Documents Loader

Documents Loader#

LangChain helps load different documents (.txt, .pdf, .docx, .csv, .xlsx, .json) to feed into the LLM. The Document Loader even allows YouTube audio parsing and loading as part of unstructured document loading.

Once loaded into the LangChain, the document can be pre-processed in different ways as required in the LLM application.

There are several kinds of loaders.

TextLoader#

This is the simplest kind of document loader, it loads the text document from a filepath.

from langchain_community.document_loaders import TextLoader

loader = TextLoader("../README.md")
document = (
    loader.load()
)  ## Returns an array of loaded documents. In this case, array of size 1.

# Uncomment and run
# document[0].page_content

document[0].metadata

{'source': '../README.md'}

CSVLoader#

from langchain_community.document_loaders.csv_loader import CSVLoader

loader = CSVLoader(file_path="/your/file/path.csv")
data = loader.load()

ArxivLoader#

Langchain also provides an interface to load documents from ArXiv using the DOI (digital object identifier).

## TODO: Add to environment file
## Package Requirements
# %pip install arxiv pymupdf --quiet

DEPRECATION: sphinxext-rediraffe main has a non-standard version number. pip 24.1 will enforce this behaviour change. A possible replacement is to upgrade to a newer version of sphinxext-rediraffe or contact the author to suggest that they release a version with a conforming version number. Discussion can be found at https://github.com/pypa/pip/issues/12063
Note: you may need to restart the kernel to use updated packages.

from langchain_community.document_loaders import ArxivLoader

arxiv_doi = "2405.10195"
docs = ArxivLoader(query=arxiv_doi).load()

print(docs[0].metadata["Title"])

Formation pathways of the compact stellar systems

# Uncomment and run
# docs[0].page_content

PyPDFLoader#

This LangChain loader provides the interface to load PDF documents from your local file system.

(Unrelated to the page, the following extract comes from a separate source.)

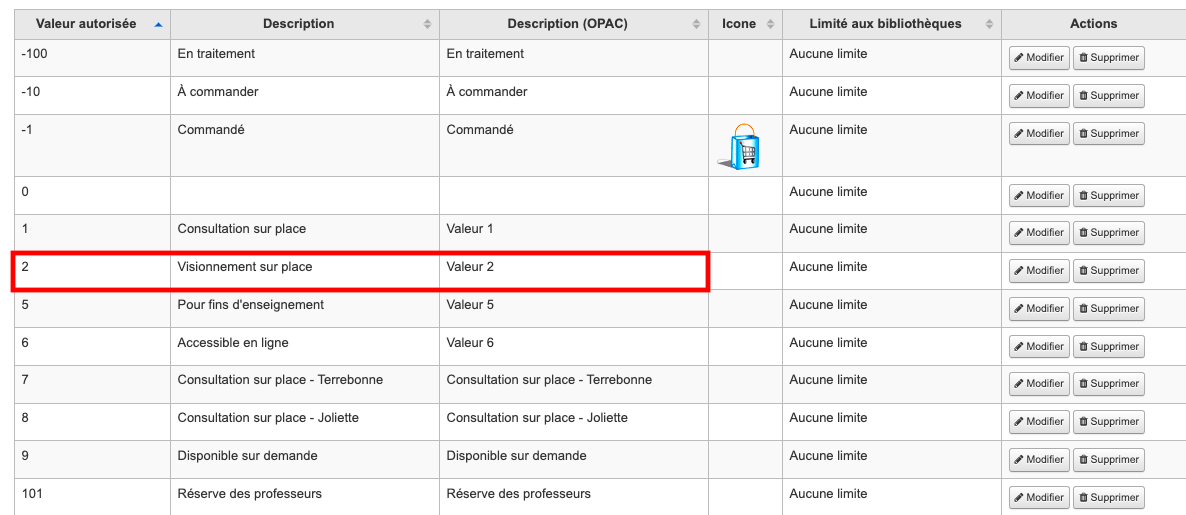Modify the Consultation sur place - Joliette row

As shown below, you can provide the path to your directory that contains the PDFs. Once loaded, it can extract the meta-data as well as the page_content.

import os
from langchain_community.document_loaders import PyMuPDFLoader

pdf_folder_path = "/your/folder/path/"  # update path to point to the relevant directory
documents = []
for file in os.listdir(pdf_folder_path):
    if file.endswith(".pdf"):
        pdf_path = os.path.join(pdf_folder_path, file)
        loader = PyMuPDFLoader(pdf_path)
        documents.extend(loader.load())

for each in documents:
    # print(each.page_content) # Uncomment this line to see the individual page_content
    print(each.metadata)

Use Cases for Document Loaders:#

If you have a collection of research papers you want to use and leverage in your LLM application, ‘ArxivLoader’ or ‘PyMuPDFLoader’ can help you load these papers into your application.

Once loaded, you can ask the LLM model to summarize or answer questions based on these documents.